Отец Маклин подошел к сестре Маргарет и с усмешкой потянулся к тонкой, узловатой, окровавленной руке, чтобы помочь в усмирении Фары с помощью порки.
– Не смейте прикасаться к ней, черт возьми! – приказал Дуган. – Она моя! – Вынув нож, который он стянул с кухонной доски, Дуган предупреждающе замахнулся им на двух своих противников. – Если только не хотите влипнуть дважды за ночь. – Он сделал угрожающий шаг вперед, и отец Маклин оторвал тонкие губы от своих острых, неровных зубов.

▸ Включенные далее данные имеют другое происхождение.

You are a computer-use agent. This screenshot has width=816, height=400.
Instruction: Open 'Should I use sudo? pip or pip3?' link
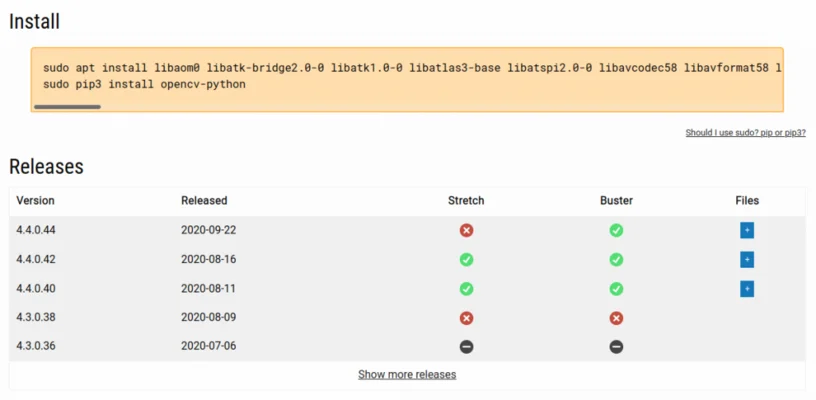click(x=745, y=133)
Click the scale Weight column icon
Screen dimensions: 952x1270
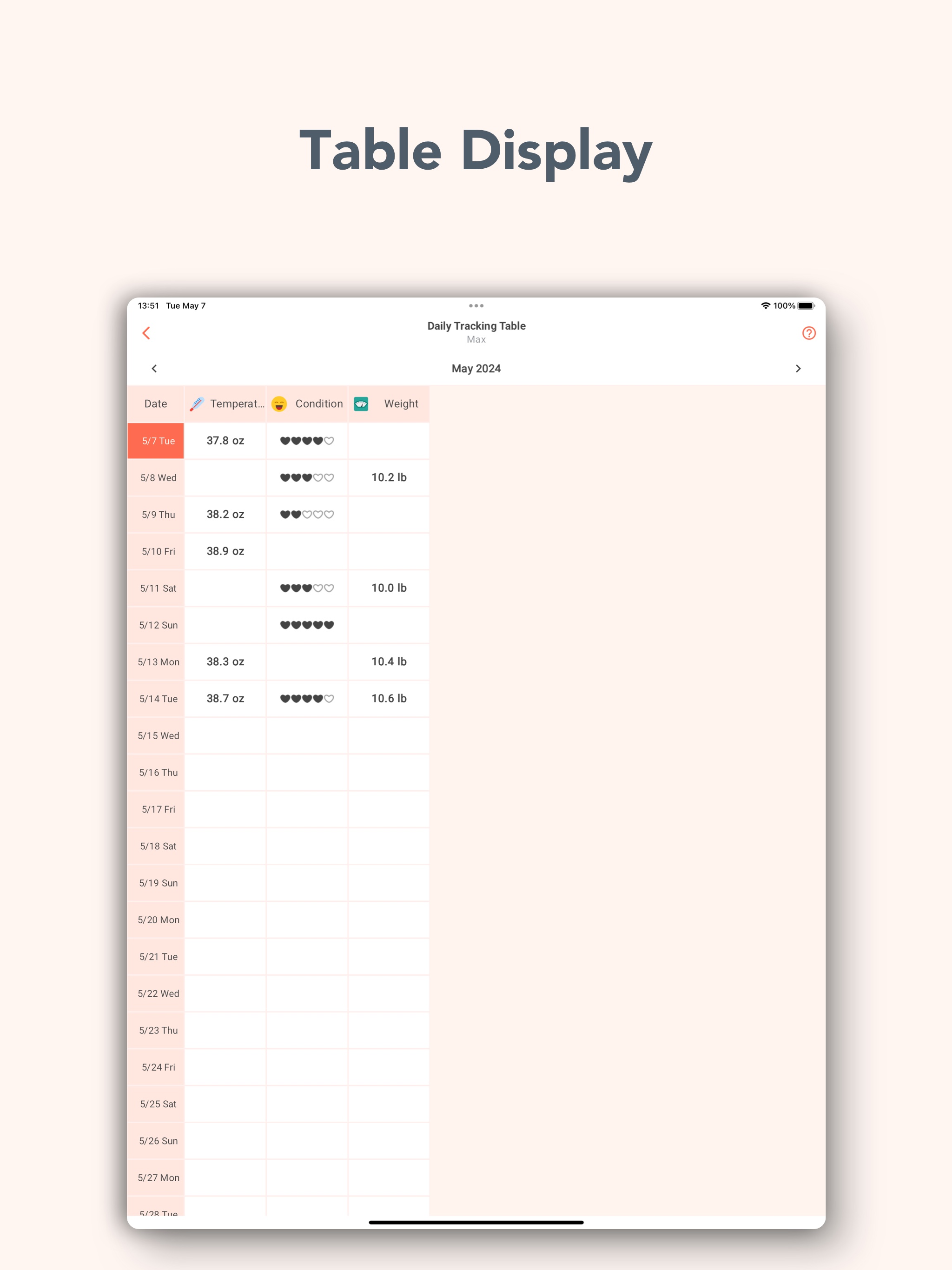coord(361,403)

Его лысая макушка блестела в свете факела, который держал в руке один из монахов.
– Девчонка слишком дорога, чтобы отпустить ее. – Быстрый, как ястреб, Маклин вцепился длинными, костлявыми пальцами в тонкую шею Фары. – Тебе надо было выбрать другую принцессу себе в добычу.
Принцессу?
– Хищник тут не я, а вы! – обвинил отца Маклина Дуган, будучи не в силах оторвать глаз от полного ужаса взгляда его Феи, которая извивалась, пытаясь вырваться и вздохнуть. – Отпустите ее, или я вас обоих зарежу.
Фара сдавленно всхлипнула, и Маклин полностью перекрыл ей воздух.
Дуган выдохнул. Бросившись вперед, он замахнулся ногой и ударил своим сапогом прямо в слабое колено отца Маклина. Тот упал с надрывным воплем, и, не успев понять, что делает, Дуган вонзил нож в грудь священника. Раздались женские крики – слишком низкие для его Феи, хотя Дуган был уверен, что слышит и ее крик тоже. Внезапно он понял, что пришла пора отомстить от имени его Феи за все побои и голод. Дуган выхватил нож как раз вовремя, чтобы замахнуться на приближавшегося монаха, который успел отскочить в сторону. Он был так сосредоточен на этом человеке, что не заметил, как второй монах занес руку с факелом для удара. Сопротивляться было поздно. Последним, что услышал Дуган, был голос его Феи, его жены, которая выкрикивала его имя. Его последней мыслью была мысль о том, что он подвел ее. Он потерял ее навсегда.